Но как государственная мощь соотносится с христианством? Утверждает ли она сама по себе главный закон Евангелия — закон любви? Нравственный подход определяется тем, что для нас важнее: принцип любви или принцип силы? Государство было сильным — хорошо это или плохо? В принципе хорошо. Но с христианской точки зрения можем ли мы сказать, что это всегда хорошо?

Просматривая обширную церковную публицистику, мы постоянно встречаем предложения канонизовать Ивана Грозного, Григория Распутина, маршала Жукова и других персонажей русской истории. Если не канонизовать, то по крайней мере «оправославить» Сталина. С чем это связано? Почему именно такой ряд? Очевидно, что Грозный, Жуков, Сталин являются олицетворением государственной власти, державной мощи, носителями «харизмы» грубой силы. Распутин — олицетворение стихийного начала, не просветленного, не отрефлексированного сознания. Где здесь воплощение христианского идеала? Все это узнаваемые духовные черты язычества.

Культ императорской власти, восточные мистериальные культы — как раз то, чему изначально противостояло христианство. Оно утверждает: не в силе Бог, а в правде, побеждает жертвенная любовь, безумие креста. Дионисийному прорыву в собственное бессознательное христианство противопоставило аскезу и духовную трезвость пустыни.

Я расцениваю эти навязчивые попытки протащить в святцы чуждых христианскому духу лиц как очередную волну неоязычества. Не христианские, а языческие ценности оказываются более значимыми для многих людей, которые называют себя христианами, и я говорю об идеях, популярных именно в церковной среде.

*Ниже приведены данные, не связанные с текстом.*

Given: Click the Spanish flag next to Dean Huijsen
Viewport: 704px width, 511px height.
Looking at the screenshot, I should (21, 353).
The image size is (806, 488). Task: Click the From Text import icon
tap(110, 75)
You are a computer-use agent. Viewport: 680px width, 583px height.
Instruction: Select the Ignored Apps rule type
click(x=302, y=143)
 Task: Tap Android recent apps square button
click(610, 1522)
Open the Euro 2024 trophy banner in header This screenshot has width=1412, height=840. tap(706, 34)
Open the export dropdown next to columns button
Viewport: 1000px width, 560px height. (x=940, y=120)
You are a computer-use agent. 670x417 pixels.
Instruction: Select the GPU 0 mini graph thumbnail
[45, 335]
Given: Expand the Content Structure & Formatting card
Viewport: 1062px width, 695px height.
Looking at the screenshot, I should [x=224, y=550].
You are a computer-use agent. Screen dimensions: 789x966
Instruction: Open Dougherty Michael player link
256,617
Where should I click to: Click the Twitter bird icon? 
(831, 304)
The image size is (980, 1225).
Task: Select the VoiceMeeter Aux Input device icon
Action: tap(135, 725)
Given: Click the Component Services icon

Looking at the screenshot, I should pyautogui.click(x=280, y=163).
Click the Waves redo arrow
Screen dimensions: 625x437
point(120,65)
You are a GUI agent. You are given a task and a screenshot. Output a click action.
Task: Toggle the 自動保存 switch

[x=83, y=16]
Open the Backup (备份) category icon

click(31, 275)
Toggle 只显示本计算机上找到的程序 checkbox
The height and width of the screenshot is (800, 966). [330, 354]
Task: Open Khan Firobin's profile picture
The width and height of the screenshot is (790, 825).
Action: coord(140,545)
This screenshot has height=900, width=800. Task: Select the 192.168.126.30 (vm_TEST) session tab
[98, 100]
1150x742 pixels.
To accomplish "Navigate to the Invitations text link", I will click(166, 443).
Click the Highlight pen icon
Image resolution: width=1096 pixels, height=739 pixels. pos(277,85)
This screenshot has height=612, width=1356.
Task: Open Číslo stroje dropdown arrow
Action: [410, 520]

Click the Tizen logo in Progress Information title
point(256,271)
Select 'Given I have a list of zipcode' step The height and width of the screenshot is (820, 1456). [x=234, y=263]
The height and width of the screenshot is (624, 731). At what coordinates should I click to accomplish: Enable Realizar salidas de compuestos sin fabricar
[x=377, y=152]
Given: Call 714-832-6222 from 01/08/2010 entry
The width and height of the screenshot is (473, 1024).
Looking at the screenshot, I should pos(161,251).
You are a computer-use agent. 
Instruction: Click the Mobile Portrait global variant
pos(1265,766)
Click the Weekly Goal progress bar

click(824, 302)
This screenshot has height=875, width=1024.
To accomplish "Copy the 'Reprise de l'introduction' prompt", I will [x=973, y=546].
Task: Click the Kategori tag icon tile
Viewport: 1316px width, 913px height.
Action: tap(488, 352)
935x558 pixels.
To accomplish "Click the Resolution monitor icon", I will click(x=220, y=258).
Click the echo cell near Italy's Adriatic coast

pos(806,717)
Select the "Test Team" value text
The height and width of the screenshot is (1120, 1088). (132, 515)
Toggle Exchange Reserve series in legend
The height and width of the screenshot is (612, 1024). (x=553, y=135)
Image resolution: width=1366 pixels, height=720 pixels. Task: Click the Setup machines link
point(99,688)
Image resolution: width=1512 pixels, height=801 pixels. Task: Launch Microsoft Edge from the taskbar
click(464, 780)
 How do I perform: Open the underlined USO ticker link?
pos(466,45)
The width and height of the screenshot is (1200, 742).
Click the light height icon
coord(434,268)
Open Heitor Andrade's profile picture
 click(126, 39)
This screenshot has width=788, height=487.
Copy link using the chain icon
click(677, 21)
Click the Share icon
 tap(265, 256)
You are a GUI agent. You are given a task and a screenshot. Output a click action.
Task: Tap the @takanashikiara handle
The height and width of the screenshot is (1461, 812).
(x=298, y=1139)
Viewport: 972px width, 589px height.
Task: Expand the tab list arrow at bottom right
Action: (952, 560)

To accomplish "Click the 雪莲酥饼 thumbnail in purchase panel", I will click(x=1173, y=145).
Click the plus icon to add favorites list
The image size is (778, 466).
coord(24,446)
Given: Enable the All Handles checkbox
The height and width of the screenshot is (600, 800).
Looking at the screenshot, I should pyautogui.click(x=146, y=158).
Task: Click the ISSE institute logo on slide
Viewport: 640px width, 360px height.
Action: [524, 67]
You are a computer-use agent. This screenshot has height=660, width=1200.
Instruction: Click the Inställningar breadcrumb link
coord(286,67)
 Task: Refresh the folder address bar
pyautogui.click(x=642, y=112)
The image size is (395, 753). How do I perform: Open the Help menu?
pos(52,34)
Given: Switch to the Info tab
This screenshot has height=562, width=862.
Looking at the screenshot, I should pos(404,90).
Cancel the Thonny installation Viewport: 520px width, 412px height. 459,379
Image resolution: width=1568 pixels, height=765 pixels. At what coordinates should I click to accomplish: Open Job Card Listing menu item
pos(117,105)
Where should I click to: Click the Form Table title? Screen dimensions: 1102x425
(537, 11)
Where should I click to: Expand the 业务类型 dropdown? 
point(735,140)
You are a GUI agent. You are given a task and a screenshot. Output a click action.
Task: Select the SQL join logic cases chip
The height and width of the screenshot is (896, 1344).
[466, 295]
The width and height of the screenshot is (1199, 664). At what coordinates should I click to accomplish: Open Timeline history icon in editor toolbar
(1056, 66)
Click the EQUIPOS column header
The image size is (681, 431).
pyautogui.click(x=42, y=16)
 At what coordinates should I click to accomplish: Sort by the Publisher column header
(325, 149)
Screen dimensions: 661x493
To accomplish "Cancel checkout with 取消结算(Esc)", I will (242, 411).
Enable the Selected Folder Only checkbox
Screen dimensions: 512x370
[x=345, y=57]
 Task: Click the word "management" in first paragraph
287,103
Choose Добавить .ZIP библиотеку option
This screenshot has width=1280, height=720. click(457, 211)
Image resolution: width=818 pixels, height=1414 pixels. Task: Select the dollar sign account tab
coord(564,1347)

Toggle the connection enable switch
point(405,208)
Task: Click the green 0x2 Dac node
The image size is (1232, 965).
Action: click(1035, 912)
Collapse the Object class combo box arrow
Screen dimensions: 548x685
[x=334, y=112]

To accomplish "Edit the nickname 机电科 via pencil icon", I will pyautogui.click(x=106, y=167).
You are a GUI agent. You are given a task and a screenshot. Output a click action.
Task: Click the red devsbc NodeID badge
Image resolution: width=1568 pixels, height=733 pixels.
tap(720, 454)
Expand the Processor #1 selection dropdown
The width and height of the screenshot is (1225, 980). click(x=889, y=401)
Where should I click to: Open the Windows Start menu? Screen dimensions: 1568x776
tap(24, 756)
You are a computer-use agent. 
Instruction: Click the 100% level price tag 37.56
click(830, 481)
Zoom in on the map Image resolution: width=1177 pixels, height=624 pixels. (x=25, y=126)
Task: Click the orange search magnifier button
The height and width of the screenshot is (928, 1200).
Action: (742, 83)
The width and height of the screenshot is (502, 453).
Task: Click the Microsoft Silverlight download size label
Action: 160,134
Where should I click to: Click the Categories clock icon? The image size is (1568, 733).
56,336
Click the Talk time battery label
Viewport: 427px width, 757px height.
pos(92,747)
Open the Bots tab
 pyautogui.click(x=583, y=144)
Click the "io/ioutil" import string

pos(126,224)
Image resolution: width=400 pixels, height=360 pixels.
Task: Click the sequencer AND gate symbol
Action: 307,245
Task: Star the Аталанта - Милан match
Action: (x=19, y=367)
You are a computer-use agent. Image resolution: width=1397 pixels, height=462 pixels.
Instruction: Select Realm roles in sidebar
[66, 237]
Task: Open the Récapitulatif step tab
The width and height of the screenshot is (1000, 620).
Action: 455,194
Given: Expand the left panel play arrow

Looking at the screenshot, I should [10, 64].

Прот. Г.Митрофанов: Вы говорите как раз о проявлении антиисторизма, о потере исторического чувства и знаний. Люди находят в истории духовно близких себе персонажей. Другое дело, что те оказываются совершенно далекими от вневременного, метаисторического идеала христианства и конкретных, реальных исторических событий, в которых они участвуют. Происходит замена исторических знаний мифотворчеством, а это недопустимо, ибо история попущена Богом.

Как отличить исторического деятеля благословленного от попущенного Богом? Предлагаю очень простой критерий: благословленным деятелям истории, если они святы, пишутся иконы, а если они не святы, но известны — ставятся памятники. Попущенным — Гитлеру, Пол Поту, Чикатило, Ленину — памятников ставить нельзя. И это очень хорошо понимали наши предки, когда не сделали изображения Ивана Грозного на памятнике в честь тысячелетия России. О тех, кто не столько созидал историю, сколько разрушал, можно вспоминать лишь как о попущении Божьем.

Прот. А.Степанов: Другой принцип христианской оценки исторических деяний я бы назвал презумпцией исторической невиновности. Мы не всегда знаем точно, что руководило действиями того или иного исторического лица — высокие идеалы или личная выгода. Можем, конечно, судить по плодам. Но я предпочел бы исходить из предположения о благих намерениях людей, делающих добрые дела.

Слишком часто в нашей церковной публицистике явно или неявно звучит знакомый ленинский вопрос: «кому это выгодно?». В такой постановке вопроса усматривается чуть ли не вершина духовной проницательности, особенно если речь идет об инославных, вообще «не наших». Чаще всего им решительно отказывают в добрых и искренних намерениях, их подозревают в коварстве и корысти. «Неужели вы думаете, что они помогают просто так?» — типичный вопрос в церковной среде по поводу любой помощи и поддержки, поступающей от западных христиан.

Боюсь, что такая обостренная подозрительность обнаруживает либо отсутствие собственного опыта бескорыстной помощи кому бы то ни было, либо духовную гордыню, допускающую добро только в себе или внутри «своего» сообщества. Как далека эта подозрительность с недобрым прищуром от апостола Павла: «любовь… все покрывает, всему верит, всего надеется».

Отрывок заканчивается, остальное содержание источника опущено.